Was Schindler Wrong?

Philosophy professor Matt Zwolinski has an excellent video on sweatshops at LearnLiberty.org. LearnLiberty.org has given me permission to put it here.

I basically like the video, although I have one question and one disagreement. My question is about something he said at the 2:00 point. He says:

So long as sweatshop labor is voluntary, even in the weak sense of being free from physical coercion. . .

That suggests that there is a stronger sense of “voluntary.” I don’t know what that sense is. Does anyone reading this post know what that strong sense is? Matt?

My disagreement comes at the 3:11 point, where he says, “Now, of course, most anti-sweatshop activists aren’t trying to shut down factories.” I don’t know what his basis is for this claim. My impression is that that is exactly what many of them are trying to do. When I started writing on this issue in 1996, that seemed to be the dominant theme. Remember that much of the movement is funded, or, at least, was funded, by U.S. labor unions that don’t like the competition and want to hobble it. I’m open to evidence that this has changed, but I haven’t seen much evidence.

Matt Zwolinski has come under attack from, believe it or not, other libertarians. One, philosophy professor Roderick Long, writes:

But even when these corporations [that hire people for low wages in poor countries] don’t share culpability for the oppression, they’re certainly guilty of exploiting it.

I don’t get what he means by the word “exploiting.” The corporations come along and give workers a better deal than anyone else was offering them, and not just a better deal, but a substantially better deal. If Professor Long means that offering people a better deal is exploiting them, I think that’s a strange use of the word. It’s true that the corporations are taking advantage of them. But they’re taking advantage of the corporations too. The term for that in economics is “mutual gains from exchange.”

Professor Long writes:

In his video Matt refers to workers’ being “free to choose within their constrained set of options”; but of course it’s analytically true that we are always free to choose within whatever our constrained set of options may be (otherwise they wouldn’t be options). If someone puts a gun to your head and demands your money or your life, you have, of course, the Sartrean freedom to choose either way; but this is not what voluntariness means in a political context.
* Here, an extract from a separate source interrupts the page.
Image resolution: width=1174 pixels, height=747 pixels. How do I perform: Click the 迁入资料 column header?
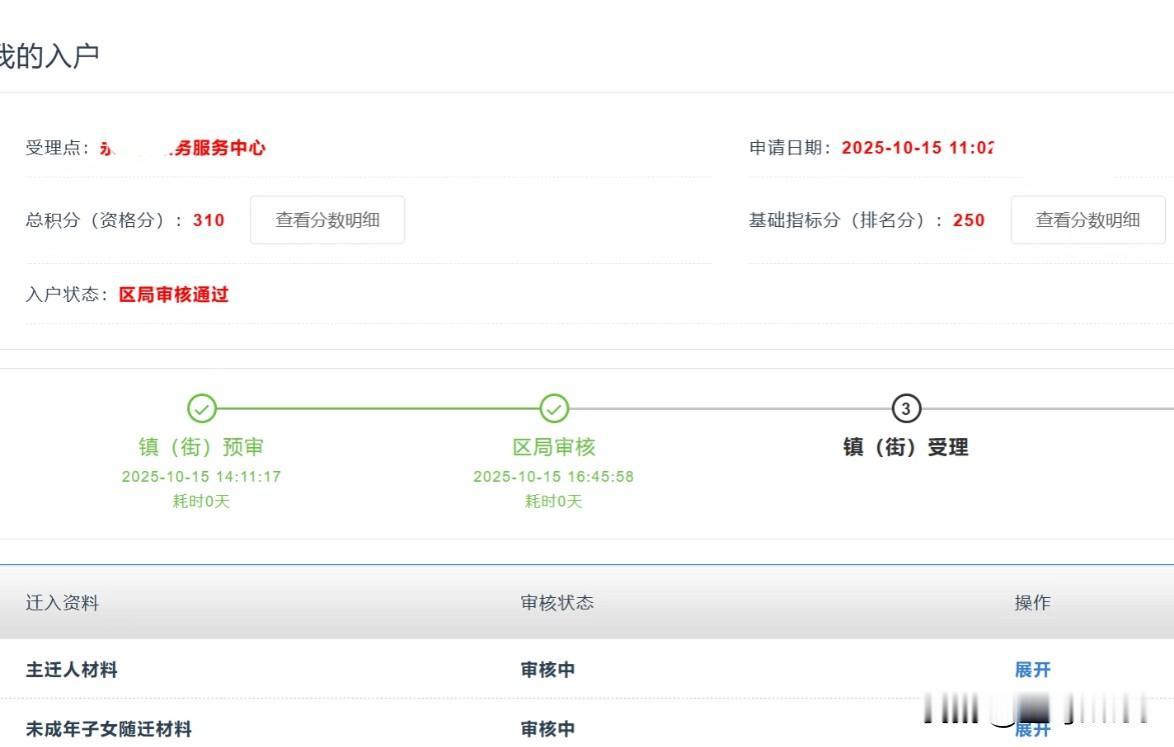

But the key that Professor Long misses with his analogy is: who is holding a gun to the person’s head? If person A is holding a gun to person B’s head and says, “Your money or your life,” then, yes, that’s wrong. But the bad situation that people in Third World countries are in was not typically created by the corporations that are hiring the workers. Professor Long admits this possibility, writing: “Cases where corporations actually bring in military support to prop up, or even establish by coup, regimes that clamp down on unions and resist land reform may be the exception.” So to make the analogy closer to the reality, the corporation that’s not the exception would be like person C coming along in the above case and offering the person not just his life but a better life.

I’m guessing that a lot of readers of this blog have read the book or seen the movie, Schindler’s List. When I saw it, I saw Schindler as a hero. What did he do? He hired Jews to work in his factory and did so, at first, solely to maximize his profits. And by doing so, he saved their lives. Here’s part of what I wrote about Schindler in The Joy of Freedom: An Economist’s Odyssey:

What makes the bigger point–and what ultimately makes the movie so satisfying–is Schindler’s transformation into someone who cares intensely about the Jews, enough to put his whole fortune and even his life at risk. But simply by employing them and keeping them out of harm’s way, Schindler did them a big favor.

And, by the way, Schindler paid the Jews exactly zero. The Reich made him pay their wages to it, rather than to the Jewish workers. They still begged for those jobs because Schindler saved their lives.

I wonder if Professor Long, who wrote a post titled, “Why Libertarians Should Oppose Sweatshops,” would also, had he been an adult in the early 1940s, have been willing to write an article titled, “Why Libertarians Should Oppose Schindler Employing Jews.”